Okay, I am not sure if I can contain my excitement during this post. CJ and I are huge Harry Potter fans, and to have the opportunity to see the Hogwarts Express come around the bend of the Glenfinnan Viaduct complete with the toot of the train and puffs of smoke was nothing short of pure magic. If you, too, are looking for Harry Potter Easter eggs throughout the United Kingdom, head to the Scottish Highlands for your dose of enchantment.  

the Glenfinnan Viaduct

While the Glenfinnan Viaduct is surrounded by absolutely gorgeous scenery and is a special place to visit on its own, it is important to be mindful of the time if you are travelling specifically to see the train. From April to October, the Hogwarts Express (or the Jacobite steam train to muggles) runs only two times a day from Fort William to Mallaig. I implore you to check the Jacobite’s website if any changes are made, but as I write this, the train leaves at 10:15am for the morning service and 2:30pm for the afternoon service. Once the train departs the Fort William station, it will be about 30 to 40 minutes before the train will cross the Glenfinnan Viaduct. So for example, if you are trying to see the train round the Glenfinnan Viaduct in the morning, the train will be visible around 10:45/10:55am on the viaduct. If you arrive at 11am, there is a very strong chance that you will not be able to wave to the young witches and wizards on their way to Hogwarts.    

gorgeous view that surrounds the Glenfinnan Viaduct

As this picture perfect moment is in a glen surrounded by mountains, you might be wondering how you actually get to the spot. There are many parking lots around the area (some free and some that you have to pay for), one of them being the Glenfinnan Visitor Centre car park. However, due to the popularity of the site and the fact that the train can only be seen two times each day, the parking lots fill up quickly. CJ and I chose to visit the area in the morning, and found a spot in a tiny lot that had room for about 15 cars when full. By the time we got out of the car at 9:30am, there were maybe only one or two empty spots left. 

From our parking lot at the bottom of the valley, we walked through a gated driveway at the back, which guides you to the base of the viaduct. It is about a 10-minute walk that will then shift from the paved path to a dirt road. (If it has rained that day or the day before, this area could be muddy.) Then you will walk under the viaduct and trek another five minutes up a hill to get in position. The “spot” is not actually designated with a sign that says, “STAND HERE,” as there are many spots to sit or stand and still get a wonderful view of the Jacobite steam train riding along the viaduct. In fact, I myself was wondering if I would wind up standing in an area that was wrong and miss the train sighting completely, but as soon as we started up the dirt path at 10am, there were already about 30 people with tripods sitting and waiting patiently. 

the base of the viaduct

As we waited for the train between 10am and 10:45am, people continued to climb up the dirt path and find their own viewing spot. I would say by the time the train came around the bend, there were about 100 people in the surrounding area. However, there is absolutely room for everyone. There were no people in our way or remotely close to us. You can even continue up the dirt path walkway to get a more elevated view of the viaduct. (CJ will tell you the only nuisance was the midges that were attacking him, so if you are visiting in the middle of summer, wear bug spray!) 

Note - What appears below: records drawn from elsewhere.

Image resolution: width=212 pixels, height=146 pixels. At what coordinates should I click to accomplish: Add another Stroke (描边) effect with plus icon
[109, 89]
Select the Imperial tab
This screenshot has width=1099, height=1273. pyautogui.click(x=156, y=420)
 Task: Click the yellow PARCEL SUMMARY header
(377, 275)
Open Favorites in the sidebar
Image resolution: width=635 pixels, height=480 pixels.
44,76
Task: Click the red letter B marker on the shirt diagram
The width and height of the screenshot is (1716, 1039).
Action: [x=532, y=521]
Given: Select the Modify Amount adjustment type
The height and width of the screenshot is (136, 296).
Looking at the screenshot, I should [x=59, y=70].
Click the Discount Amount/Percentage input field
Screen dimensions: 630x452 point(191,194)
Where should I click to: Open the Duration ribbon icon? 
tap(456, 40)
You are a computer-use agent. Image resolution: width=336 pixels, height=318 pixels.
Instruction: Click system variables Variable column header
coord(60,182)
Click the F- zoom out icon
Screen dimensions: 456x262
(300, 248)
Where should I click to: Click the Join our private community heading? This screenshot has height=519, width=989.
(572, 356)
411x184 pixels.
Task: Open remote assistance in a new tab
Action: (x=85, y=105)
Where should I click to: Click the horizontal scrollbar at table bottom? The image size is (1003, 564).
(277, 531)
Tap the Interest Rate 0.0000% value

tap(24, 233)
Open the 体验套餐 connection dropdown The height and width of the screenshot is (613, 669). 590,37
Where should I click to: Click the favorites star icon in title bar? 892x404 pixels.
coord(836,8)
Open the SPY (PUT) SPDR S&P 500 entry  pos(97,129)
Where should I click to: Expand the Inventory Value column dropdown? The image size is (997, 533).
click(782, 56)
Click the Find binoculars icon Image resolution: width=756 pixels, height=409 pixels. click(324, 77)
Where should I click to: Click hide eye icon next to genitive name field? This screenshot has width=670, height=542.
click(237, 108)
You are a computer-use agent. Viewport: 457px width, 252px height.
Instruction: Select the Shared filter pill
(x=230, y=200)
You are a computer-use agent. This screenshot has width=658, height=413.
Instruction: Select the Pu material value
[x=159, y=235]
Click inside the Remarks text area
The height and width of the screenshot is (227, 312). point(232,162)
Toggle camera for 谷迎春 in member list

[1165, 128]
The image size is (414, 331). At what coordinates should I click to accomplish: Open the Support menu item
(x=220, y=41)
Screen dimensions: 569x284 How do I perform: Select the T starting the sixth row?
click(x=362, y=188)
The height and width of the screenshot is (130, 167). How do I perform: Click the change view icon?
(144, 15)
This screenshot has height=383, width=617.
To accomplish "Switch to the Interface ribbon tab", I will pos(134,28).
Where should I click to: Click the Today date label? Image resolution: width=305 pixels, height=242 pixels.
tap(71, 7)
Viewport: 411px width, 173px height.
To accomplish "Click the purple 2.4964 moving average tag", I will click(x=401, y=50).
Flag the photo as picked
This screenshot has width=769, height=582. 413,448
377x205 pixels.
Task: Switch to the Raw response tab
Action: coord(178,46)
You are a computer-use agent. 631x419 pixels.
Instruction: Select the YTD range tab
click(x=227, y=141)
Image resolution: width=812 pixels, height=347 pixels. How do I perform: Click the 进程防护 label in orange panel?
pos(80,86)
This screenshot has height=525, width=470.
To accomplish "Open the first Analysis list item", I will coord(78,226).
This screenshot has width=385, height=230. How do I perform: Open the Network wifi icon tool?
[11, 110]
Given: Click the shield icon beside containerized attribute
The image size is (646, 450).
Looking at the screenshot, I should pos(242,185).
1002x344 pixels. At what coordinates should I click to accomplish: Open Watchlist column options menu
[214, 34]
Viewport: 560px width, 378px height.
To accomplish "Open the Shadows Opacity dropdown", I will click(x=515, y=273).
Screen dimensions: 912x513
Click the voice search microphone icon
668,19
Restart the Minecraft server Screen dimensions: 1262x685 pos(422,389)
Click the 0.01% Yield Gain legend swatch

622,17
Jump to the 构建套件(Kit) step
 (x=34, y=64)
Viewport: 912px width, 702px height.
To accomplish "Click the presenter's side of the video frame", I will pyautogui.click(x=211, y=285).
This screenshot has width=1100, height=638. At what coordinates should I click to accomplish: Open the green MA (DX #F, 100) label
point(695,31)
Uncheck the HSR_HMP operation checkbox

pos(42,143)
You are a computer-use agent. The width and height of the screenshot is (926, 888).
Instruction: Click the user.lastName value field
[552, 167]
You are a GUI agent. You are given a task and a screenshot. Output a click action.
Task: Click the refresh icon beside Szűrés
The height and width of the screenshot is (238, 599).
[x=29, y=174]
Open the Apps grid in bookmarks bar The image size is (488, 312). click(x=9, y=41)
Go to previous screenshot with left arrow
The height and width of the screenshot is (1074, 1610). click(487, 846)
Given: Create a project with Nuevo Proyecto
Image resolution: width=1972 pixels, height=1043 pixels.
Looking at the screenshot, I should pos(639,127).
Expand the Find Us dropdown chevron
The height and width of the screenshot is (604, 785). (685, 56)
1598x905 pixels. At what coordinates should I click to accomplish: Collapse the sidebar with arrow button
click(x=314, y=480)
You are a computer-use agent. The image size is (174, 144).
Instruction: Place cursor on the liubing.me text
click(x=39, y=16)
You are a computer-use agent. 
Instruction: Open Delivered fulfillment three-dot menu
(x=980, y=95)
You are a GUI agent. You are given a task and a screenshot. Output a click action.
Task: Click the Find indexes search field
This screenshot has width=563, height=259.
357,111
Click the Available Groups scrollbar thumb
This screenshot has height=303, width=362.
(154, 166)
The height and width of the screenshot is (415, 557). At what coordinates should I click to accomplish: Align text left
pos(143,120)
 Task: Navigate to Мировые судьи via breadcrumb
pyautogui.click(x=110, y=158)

Just a couple of Gryffindors trying to hop the train because our letters got lost

I thought seeing the Hogwarts Express would not be as cool as I built it up in my head, but it was everything I thought it would be and more. I first saw steam billowing into the air. The crescendo of the wheels on the track fell on my ears next, and then I saw the train! The conductor blew the train whistle to announce that the train was approaching and passengers on the train waved to all of us on the side of the viaduct. I am tearing up just writing this because it was truly breathtaking, and a special site to see. I have heard other people’s accounts where the train has slowed down so viewers could take it all in, but the train we saw did not stop. Do not fear, for there is still plenty of time to cement the memory in photographs, as shown in this post! 

After the train passed us by, the crowd began to thin out as people walked down the hill and back to their cars. Witnessing the Hogwarts Express was one of our favorite memories of Scotland, and something we will remember for the rest of our lives. Remember, “It does not do well to dwell on dreams and forget to live.” So go out there and experience this for yourself!